The old joke throughout Indiana and much of the Midwest is, “there are only two seasons here, winter and construction”. Where I live off 82nd street, this has actually become a reality.

How many of us feel as though in our own personal lives we are feeling that there are only two seasons; winter or construction and neither of them seems preferable to the other? Do you feel as though you are stuck in the dark, cold, dreariness of winter depression? Do you feel as though life is one long battle for survival and you don’t seem to be on the winning side? Do you feel as though you are frozen into worn out patterns of living and just can’t seem to find a way out; no choices, no chances? Or perhaps you feel as though you have been in a constant rebuilding season, with what seems like one step forward in progress but then two steps back.

Whichever way you might feel right now, I want you to know that there is hope. Not the kind of hope that wishes things would be different, but the kind of hope that knows things can and will be different because those who have traveled before us have shown us a path that leads to the warm sunshine of summer, the fresh air of a new spring of living. In a letter to the fledgling church in Rome the Apostle Paul said “We also boast of our troubles, because we know that trouble produces endurance, endurance brings God’s approval, and his approval creates hope.”

Boasting of troubles? What a strange thing to say for someone who was thrown into prison for their faith, himself had been one who persecuted Christians before he became a believer and one who was on the outside for most of his life.

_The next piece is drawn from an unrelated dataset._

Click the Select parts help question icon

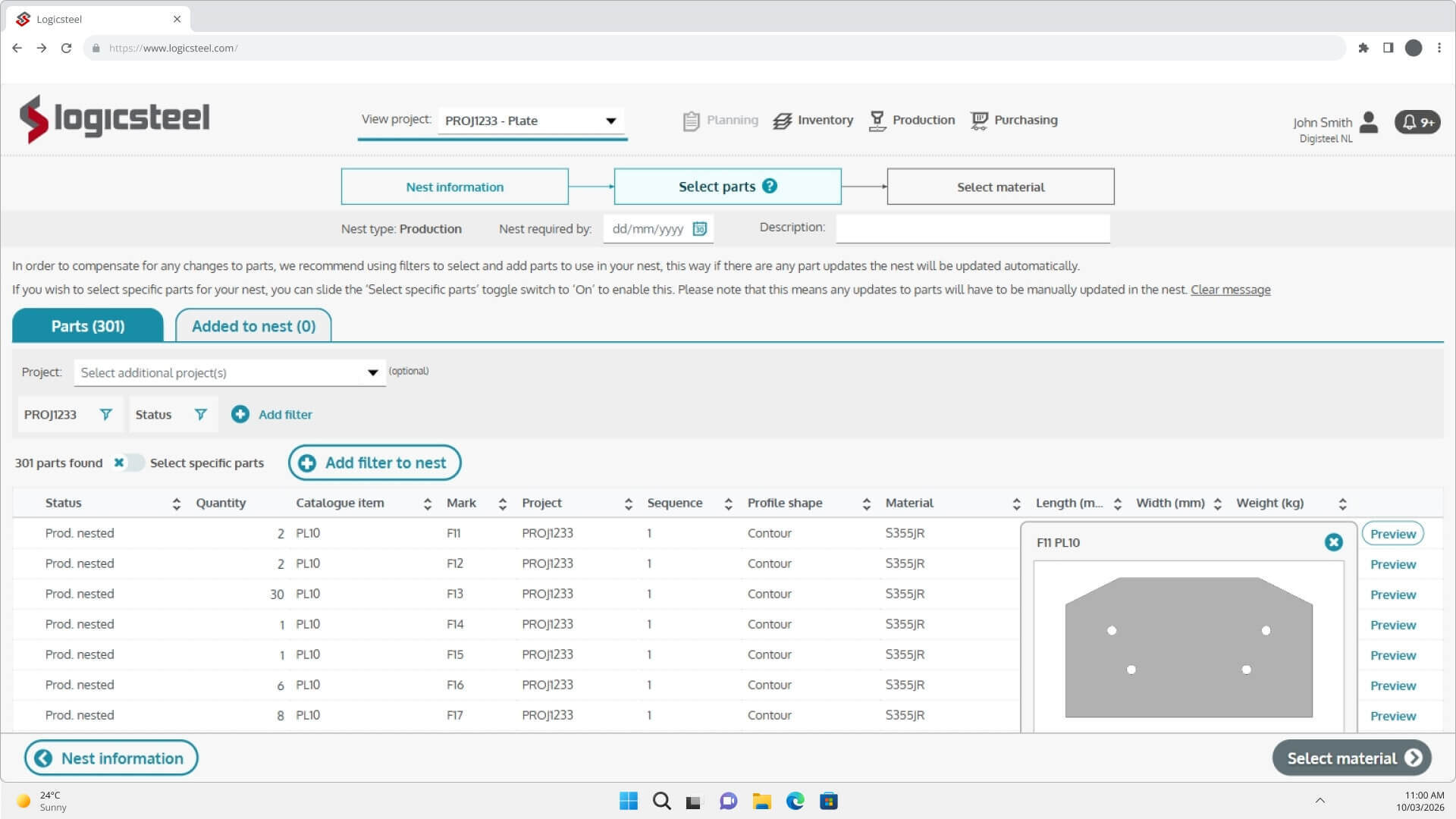(770, 186)
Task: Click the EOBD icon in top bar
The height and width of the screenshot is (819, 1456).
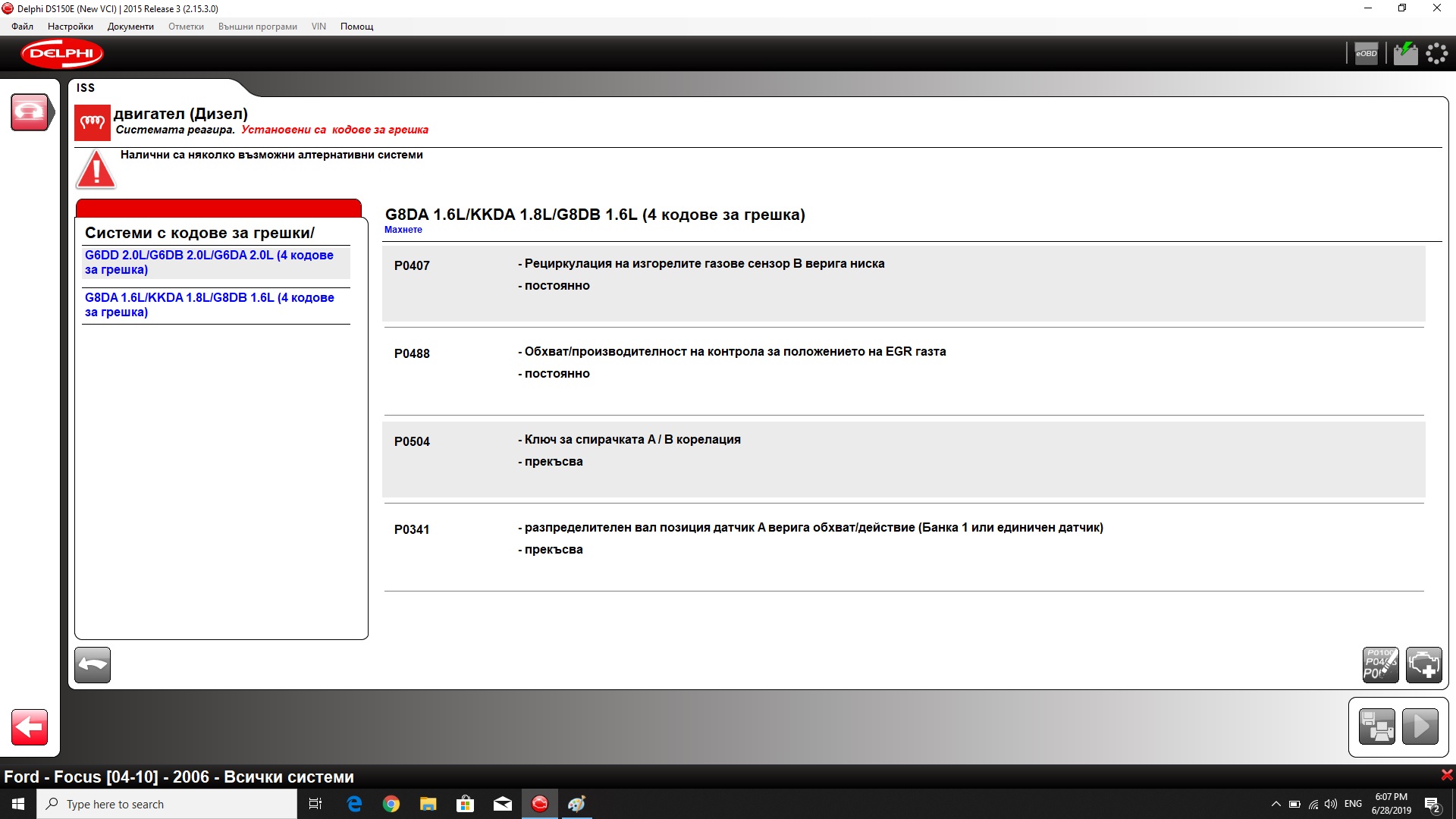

Troubles; Paul had them in spades and just like C.S. Lewis once said of his fictitious Narnia, “a place where is it always winter and never Christmas…”, sometimes our lives seem to echo that sentiment.

But the Apostle Paul, having lived through the cold of winter, but keeping his eye on the fresh air of a redeemed “spring”, could also say with hope (confidence), those very troubles can produce endurance and endurance brings approval from God and His approval creates within us HOPE. A fellow pastor friend of mine use to say it this way; “Tough times never last, but tough people do”. In other words, there is no trouble on earth that can or has lasted forever, but people who endure, find approval from God and outlast the trouble that seemed to want to ensnare them.

If you are looking to find that “TOUGH” faith that produces hope, why not visit a local church and ask them how this Sunday.